Tout comme bien d’autres autochtones du pays, les enfants de Kitcisakik ont été retirés de leur famille pour être placés dans un système éducatif visant à les assimiler. Une partie d’entre eux ont déposé une demande d’autorisation d’exercer une action collective contre le Procureur général du Canada et la compagnie d’assurances Royal & Sun Alliance du Canada.

À la demande du ministère des Affaires indiennes et du Nord canadien, pratiquement tous les enfants de Kitcisakik étaient envoyés au pavillon résidence Notre-Dame-de-la-Route, entre 1975 et 1991.

Des jeunes déracinés qui pouvaient voir leur famille presque uniquement pendant les vacances estivales, peut-on lire dans le document déposé au palais de justice de Montréal, le 27 avril dernier. Et ce, malgré le fait que cette résidence était située près de Kitcisakik, dans la réserve faunique La Vérendrye.

Comme dans bien d’autres pensionnats autochtones du pays, des enfants « ont subi des violences généralisées lors de leur séjour à la résidence, ayant notamment causé des lésions corporelles permanentes ». De nombreux exemples des formes de violence que les enfants auraient subies sont décrits, dont des agressions sexuelles de la part d’employés. Pour échapper à ces « violences physiques, psychologiques et sexuelles », beaucoup d’enfants ont fugué, lit-on également.

Témoignage crève-cœur

À la Commission d’enquête sur les relations entre les Autochtones et certains services publics au Québec (commission Viens), un ancien de cette résidence a livré un témoignage crève-cœur sur les souffrances qu’il y a subies, dont des agressions sexuelles commises par le père Edmond Brouillard, qui était entre autres président du conseil d’administration de la résidence. Cet homme était « un prédateur sexuel » qui a d’ailleurs plaidé coupable à des accusations d’agressions sexuelles sur six enfants des communautés de Kitcisakik et de Lac-Simon.

Dans la foulée de cette vague de dénonciations d’agressions sexuelles, dont celles commises par le père Brouillard, la résidence a finalement fermé ses portes en 1991.

Si elle est autorisée par la Cour, l’action collective viserait le Procureur général du Canada, qui serait responsable des dommages subis par les membres de ce groupe et qui aurait manqué à « son obligation d’agir en tant que parent soucieux du bien-être de son enfant ».

Par ailleurs, puisqu’une police d’assurance a été souscrite pour l’organisme à but non lucratif sous le nom « Pavillon résidence Notre-Dame-de-la-Route (Edmond Brouillard) », la compagnie Royal & Sun Alliance du Canada serait aussi visée par cette action collective.
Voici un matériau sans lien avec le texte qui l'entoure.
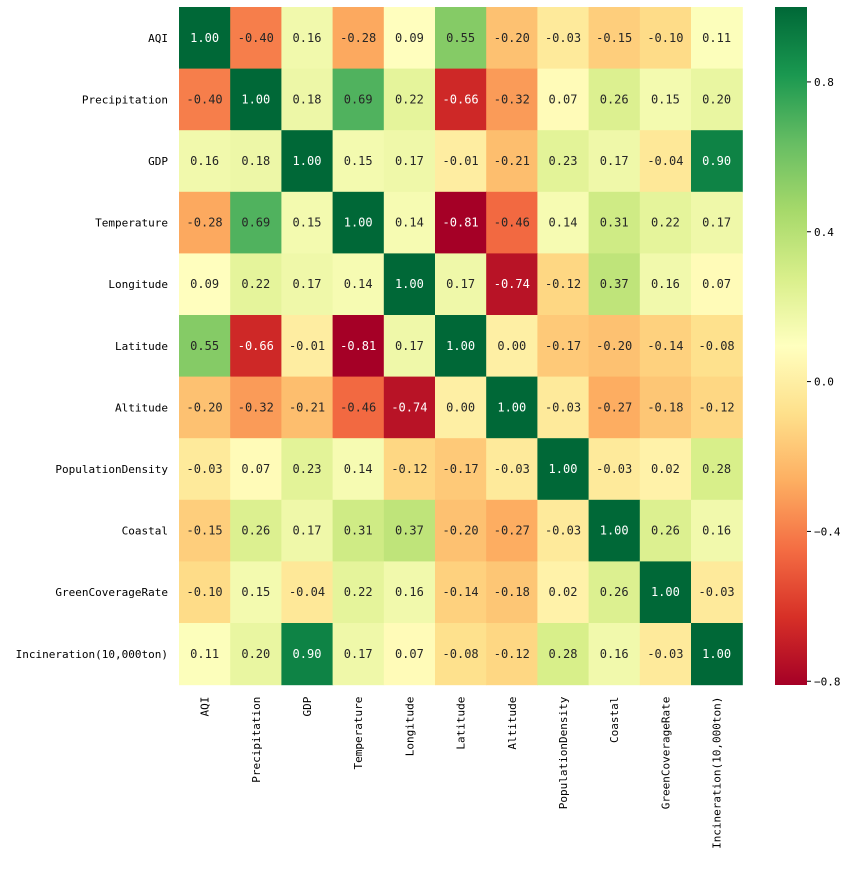 This screenshot has width=853, height=869. What do you see at coordinates (791, 346) in the screenshot?
I see `colorbar-gradient` at bounding box center [791, 346].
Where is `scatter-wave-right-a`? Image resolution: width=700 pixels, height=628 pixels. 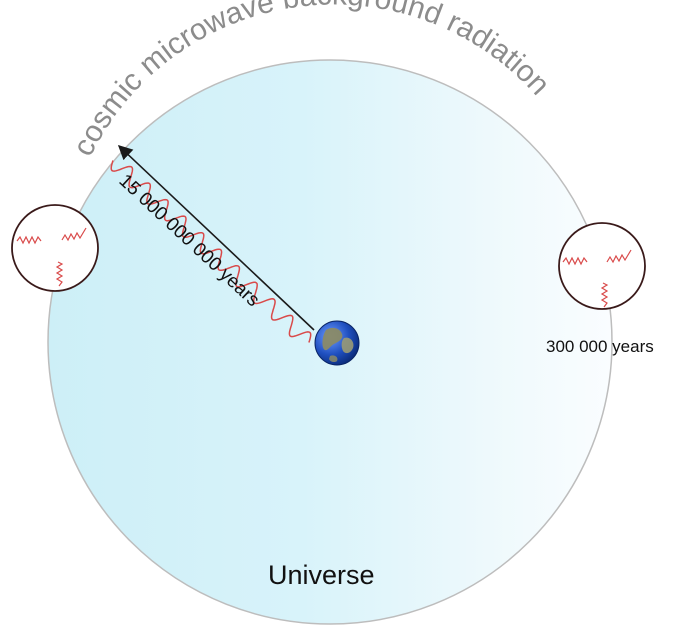 scatter-wave-right-a is located at coordinates (575, 261).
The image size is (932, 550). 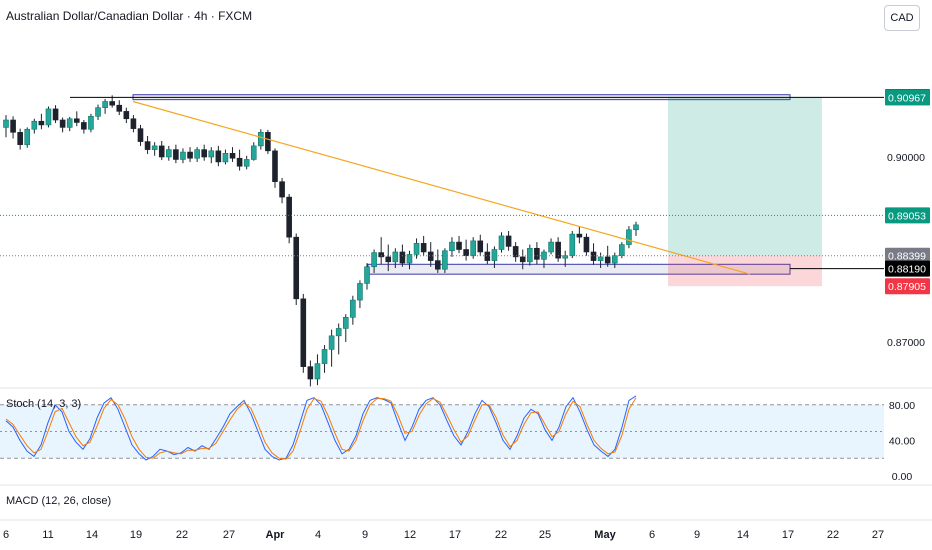 What do you see at coordinates (136, 535) in the screenshot?
I see `time-tick-label: 19` at bounding box center [136, 535].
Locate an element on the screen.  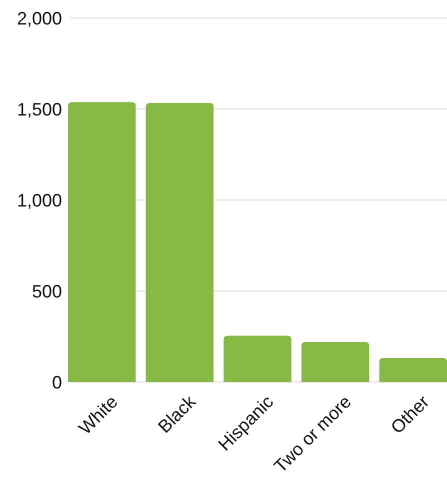
y-tick-label: 2,000 is located at coordinates (39, 18).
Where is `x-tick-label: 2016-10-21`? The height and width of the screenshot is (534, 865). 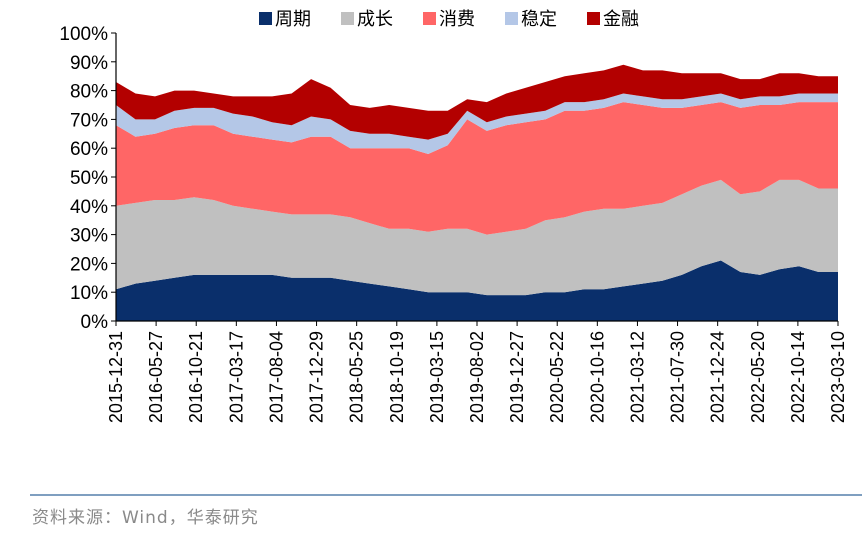 x-tick-label: 2016-10-21 is located at coordinates (196, 377).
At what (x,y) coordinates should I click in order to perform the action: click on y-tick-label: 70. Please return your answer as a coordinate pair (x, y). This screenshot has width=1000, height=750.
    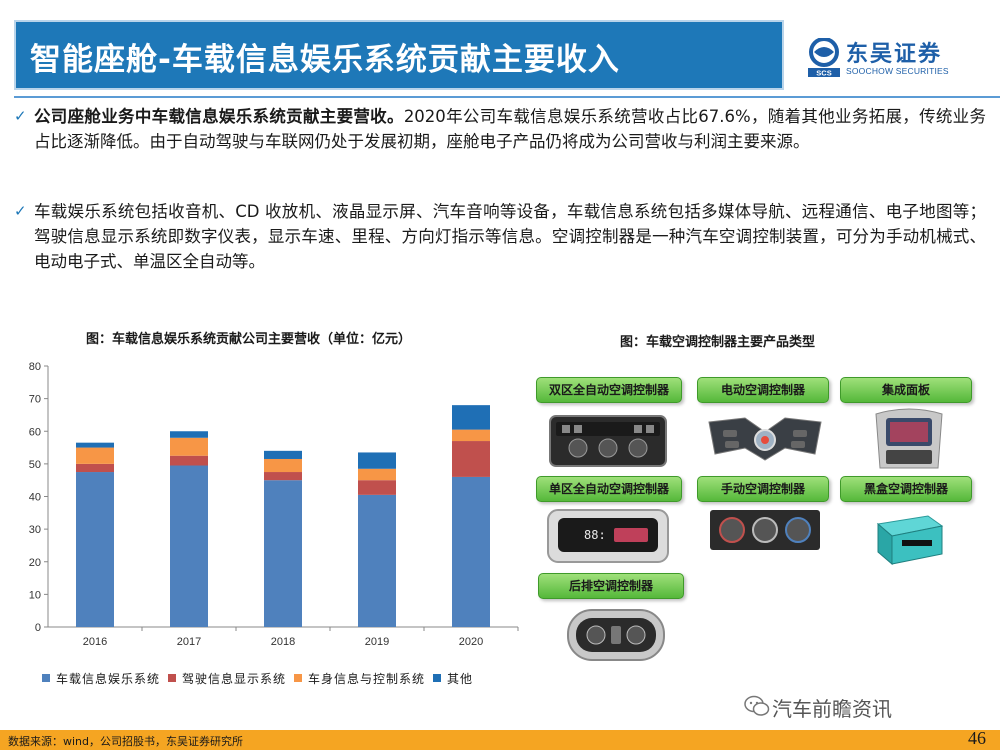
    Looking at the image, I should click on (35, 400).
La compagnie d’assurances serait tenue de « réparer les dommages découlant des fautes » des administrateurs et des employés de la résidence, affirme la demande d’autorisation déposée par le cabinet d’avocats Dionne Schulze. Les fautes reprochées sont notamment d’avoir favorisé la séparation des enfants avec leur famille, d’avoir encouragé des mesures de discipline violentes et d’avoir toléré des agressions sexuelles.